ANSWER: One method which can be used to get a good approximation of k is to use the 'Elbow Curve Method'. In this method the following steps are performed -

1. Choose a range of k values, say from 1-10.
2. For each of the k values, perform K-means clustering and calculate the average of the squared distances from the cluster centroids of the respective clusters for all the data points.
3. For each value of k, plot the distance calculated. 
4. The plot obtained will have a curve that looks like an elbow, from where, the distance value suddenly falls flat for increasing values of k.
5. The elbow point of k is chosen to be the optimal k for the given dataset.

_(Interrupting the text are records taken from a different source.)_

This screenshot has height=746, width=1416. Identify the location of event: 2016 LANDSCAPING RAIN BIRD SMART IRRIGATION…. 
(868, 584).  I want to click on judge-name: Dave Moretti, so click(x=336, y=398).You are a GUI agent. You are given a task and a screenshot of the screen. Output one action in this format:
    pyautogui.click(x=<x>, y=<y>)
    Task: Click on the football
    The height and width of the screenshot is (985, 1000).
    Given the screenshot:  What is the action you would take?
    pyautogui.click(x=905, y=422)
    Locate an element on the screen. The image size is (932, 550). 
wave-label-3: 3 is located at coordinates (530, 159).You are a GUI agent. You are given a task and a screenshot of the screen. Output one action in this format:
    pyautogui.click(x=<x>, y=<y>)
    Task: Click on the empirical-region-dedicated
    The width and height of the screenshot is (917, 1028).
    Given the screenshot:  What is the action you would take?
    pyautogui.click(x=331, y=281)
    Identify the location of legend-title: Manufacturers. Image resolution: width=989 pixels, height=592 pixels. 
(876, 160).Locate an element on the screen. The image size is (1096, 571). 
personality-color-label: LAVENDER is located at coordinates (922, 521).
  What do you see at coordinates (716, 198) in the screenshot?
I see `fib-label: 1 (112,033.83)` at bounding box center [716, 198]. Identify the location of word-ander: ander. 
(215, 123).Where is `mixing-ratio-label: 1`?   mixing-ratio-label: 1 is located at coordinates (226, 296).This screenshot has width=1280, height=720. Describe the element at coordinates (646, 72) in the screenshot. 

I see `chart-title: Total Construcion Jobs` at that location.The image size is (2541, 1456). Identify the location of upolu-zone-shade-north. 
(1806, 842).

**Question 4.2:** In this assignment, the initial centroids are given. The K-Means clustering output depends on the initial seeds. Therefore, different random seed selection would lead to different clustering outcomes. Describe a seed selection method that can lead to better K-Means clustering. (5 points)

ANSWER: There are many ways to initialize the centroids of the clusters in k-means clustering. One of the method that can lead to better k-means clustering is 'k-means++' or 'KMPP'. In this method, the first centre is chosen randomly from the given dataset. Then, the second centre is also chosen randomly from the dataset, but, the probability of selection of the datapoint is proportional to the euclidian distance of it to that of the 1st centre. Then, the third centre is again chosen randomly with the probability of selection proportional to the euclidian distance of the data point to the nearest of the previous two centres. Similarly, in the same way, subsequent centres can be calculated. This way, the k centres for the clusters can be initialized.